At 29, She Was A Trailblazer. At 40, She Was Gone. Here’s Why You Should Know Her Name.
Theresa Duncan. It's a name you probably don't know. But as the gaming world continues to wrestle with the importance of women creating, playing, and appearing in video games, there was a woman who started working all this out a long, long time ago.
Back in the mid-1990s, computers were young and dumb.
Video games, too: They were almost all about violence. Successful gamemakers targeted the action straight at the blunt-force minds of so many young teenage boys. If girls liked a game, well, that was just a bonus.
Duncan wondered if they weren't missing something.
Why did video games have to be so dumb? How about some games that were truly creative? How about games with some emotional depth to them?
She decided to create games for kids who don't care about blood and noise. Like young girls. (Full disclosure: Not all boys like to kill either.)
And so Duncan and co-creator Monica Gesue set out to create a video game for 7- to 12-year-old girls.
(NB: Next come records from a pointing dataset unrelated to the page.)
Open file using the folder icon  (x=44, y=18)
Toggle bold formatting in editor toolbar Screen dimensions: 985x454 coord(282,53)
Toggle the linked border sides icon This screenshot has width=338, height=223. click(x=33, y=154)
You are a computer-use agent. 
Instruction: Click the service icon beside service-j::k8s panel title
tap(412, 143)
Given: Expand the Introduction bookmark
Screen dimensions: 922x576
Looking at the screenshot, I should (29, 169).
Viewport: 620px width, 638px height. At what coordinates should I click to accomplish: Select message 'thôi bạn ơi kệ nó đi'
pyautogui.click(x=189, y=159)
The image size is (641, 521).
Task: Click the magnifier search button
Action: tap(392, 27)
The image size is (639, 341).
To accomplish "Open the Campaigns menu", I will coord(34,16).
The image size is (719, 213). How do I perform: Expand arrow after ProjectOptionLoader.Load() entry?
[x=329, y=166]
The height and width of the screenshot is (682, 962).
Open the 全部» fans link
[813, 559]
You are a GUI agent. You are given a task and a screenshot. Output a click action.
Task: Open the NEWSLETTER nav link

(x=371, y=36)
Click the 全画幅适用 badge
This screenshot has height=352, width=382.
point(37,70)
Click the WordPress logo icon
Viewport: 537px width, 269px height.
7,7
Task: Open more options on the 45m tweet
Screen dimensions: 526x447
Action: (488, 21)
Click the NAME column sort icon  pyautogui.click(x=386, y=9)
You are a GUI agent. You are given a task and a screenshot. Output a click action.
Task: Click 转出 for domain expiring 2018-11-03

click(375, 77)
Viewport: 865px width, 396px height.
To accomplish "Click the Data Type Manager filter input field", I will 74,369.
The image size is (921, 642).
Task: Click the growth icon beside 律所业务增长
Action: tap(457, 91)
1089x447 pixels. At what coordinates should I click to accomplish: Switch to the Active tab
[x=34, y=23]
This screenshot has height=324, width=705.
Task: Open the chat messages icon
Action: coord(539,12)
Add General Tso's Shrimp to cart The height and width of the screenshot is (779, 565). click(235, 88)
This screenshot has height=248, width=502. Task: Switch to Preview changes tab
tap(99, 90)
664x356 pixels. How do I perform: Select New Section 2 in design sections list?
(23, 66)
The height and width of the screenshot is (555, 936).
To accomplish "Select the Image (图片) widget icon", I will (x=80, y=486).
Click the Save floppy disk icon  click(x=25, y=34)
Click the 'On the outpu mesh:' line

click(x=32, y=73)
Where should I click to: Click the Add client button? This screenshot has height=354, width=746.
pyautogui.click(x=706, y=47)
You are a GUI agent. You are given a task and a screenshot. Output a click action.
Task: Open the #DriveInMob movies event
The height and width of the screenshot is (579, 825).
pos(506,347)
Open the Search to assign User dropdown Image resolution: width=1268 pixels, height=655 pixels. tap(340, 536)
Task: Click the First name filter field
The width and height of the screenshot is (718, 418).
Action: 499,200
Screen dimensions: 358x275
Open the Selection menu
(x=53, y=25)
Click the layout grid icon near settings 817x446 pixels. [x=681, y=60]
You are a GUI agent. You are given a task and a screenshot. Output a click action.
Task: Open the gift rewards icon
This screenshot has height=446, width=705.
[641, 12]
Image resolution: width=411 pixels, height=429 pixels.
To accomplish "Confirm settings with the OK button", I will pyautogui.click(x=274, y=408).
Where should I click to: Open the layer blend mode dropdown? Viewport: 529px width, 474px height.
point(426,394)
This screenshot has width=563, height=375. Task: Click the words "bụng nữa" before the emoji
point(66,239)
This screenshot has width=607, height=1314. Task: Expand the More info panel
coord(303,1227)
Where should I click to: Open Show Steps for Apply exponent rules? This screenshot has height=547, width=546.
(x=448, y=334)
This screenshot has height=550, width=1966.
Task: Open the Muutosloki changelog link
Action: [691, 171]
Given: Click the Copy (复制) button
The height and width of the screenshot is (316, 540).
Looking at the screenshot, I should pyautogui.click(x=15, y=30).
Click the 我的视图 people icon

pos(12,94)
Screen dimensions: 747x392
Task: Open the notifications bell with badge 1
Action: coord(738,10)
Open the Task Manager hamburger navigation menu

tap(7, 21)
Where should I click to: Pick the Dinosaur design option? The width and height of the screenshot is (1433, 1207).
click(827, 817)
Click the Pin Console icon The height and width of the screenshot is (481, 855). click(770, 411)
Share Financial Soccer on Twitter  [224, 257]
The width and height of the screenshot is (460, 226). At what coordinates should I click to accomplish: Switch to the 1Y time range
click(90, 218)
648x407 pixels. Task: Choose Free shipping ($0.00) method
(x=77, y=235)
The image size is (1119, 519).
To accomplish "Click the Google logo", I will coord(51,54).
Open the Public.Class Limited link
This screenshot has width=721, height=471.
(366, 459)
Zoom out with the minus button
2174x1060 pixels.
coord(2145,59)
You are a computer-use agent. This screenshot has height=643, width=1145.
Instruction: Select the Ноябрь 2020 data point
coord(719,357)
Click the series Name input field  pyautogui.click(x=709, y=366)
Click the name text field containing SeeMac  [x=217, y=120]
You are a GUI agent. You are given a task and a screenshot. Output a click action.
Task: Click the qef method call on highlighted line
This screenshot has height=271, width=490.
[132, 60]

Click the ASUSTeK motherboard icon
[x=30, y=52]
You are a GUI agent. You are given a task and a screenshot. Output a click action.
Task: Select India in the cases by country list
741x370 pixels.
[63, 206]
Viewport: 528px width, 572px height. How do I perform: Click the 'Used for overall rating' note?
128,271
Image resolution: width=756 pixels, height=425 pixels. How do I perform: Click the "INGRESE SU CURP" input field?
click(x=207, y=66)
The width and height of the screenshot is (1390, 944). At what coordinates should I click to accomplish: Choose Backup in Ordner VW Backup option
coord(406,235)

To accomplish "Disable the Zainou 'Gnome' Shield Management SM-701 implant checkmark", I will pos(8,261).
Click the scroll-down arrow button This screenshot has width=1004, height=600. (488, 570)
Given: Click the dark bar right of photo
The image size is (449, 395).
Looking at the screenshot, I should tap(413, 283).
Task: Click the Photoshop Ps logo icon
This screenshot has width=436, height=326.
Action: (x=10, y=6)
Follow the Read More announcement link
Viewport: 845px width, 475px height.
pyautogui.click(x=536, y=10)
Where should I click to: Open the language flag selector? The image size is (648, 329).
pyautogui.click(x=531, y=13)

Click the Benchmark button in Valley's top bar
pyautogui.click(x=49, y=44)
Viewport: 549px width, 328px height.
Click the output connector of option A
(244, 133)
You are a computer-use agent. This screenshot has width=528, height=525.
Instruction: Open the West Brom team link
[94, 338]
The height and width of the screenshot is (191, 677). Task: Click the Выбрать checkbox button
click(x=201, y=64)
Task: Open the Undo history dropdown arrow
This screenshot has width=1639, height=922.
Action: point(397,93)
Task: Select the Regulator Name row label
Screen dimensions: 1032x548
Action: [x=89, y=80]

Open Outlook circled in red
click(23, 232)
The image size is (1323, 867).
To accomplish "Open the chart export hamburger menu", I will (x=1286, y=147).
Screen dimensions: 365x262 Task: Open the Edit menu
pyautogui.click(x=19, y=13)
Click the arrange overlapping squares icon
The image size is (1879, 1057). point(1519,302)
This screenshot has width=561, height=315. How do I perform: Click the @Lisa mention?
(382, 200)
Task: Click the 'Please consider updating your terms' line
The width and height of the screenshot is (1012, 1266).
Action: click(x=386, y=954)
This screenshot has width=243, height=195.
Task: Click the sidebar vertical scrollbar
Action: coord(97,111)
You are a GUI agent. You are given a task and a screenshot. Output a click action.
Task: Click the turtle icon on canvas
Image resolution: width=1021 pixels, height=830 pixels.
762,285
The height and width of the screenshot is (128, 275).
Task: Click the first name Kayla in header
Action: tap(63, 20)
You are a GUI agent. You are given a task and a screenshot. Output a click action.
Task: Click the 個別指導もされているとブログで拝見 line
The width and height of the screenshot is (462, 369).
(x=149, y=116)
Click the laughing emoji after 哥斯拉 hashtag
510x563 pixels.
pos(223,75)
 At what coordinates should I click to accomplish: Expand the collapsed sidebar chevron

In 1995, they released it.
Chop Suey
Chop Suey was imaginative, crazy, and fun. It was a hit. Duncan was right: Girls did love it. And it was declared CD-ROM of the Year 1995 by Entertainment Weekly.
Two more games followed.
Smarty (1996)
Zero Zero (1998)
After seeing her games safely into kids' hands, Duncan's attention turned to animation, with unique films like her "The History of Glamor." But even after such a brilliant first act, Duncan's career was cut short when she committed suicide in 2007, at 40.
Time passed.
Duncan's audience grew up. Old games like Chop Suey, Smarty, and Zero Zero can't run with today's hardware and operating systems, so the CD-ROMs have disappeared into drawers, closets, and landfills.
Rescue.
Rhizome, an Internet-based arts organization, is joining with University of Freiburg, Germany, to bring back Chop Suey, Smarty, and Zero Zero, this time online. Anyone will be able to spend some time in their wackadoodle universes. Rhizome recently completed a Kickstarter campaign to raise money, and an exhibition of Duncan's work is planned at the New Museum.
Here's the Rhizome Kickstarter video:
The re-discovery of a pioneer.
Think about it. The 7- to 12-year-old girls who were in Duncan's audience in 1995 are now 26- to 31-year-old women. Millennials. These games are no doubt hiding in the back of many Millennial minds. You gotta wonder what effect they've had. Did you play these games when you were a kid?
Many people have never heard of Theresa Duncan, and it's time this gaming visionary is finally granted her rightful place in history.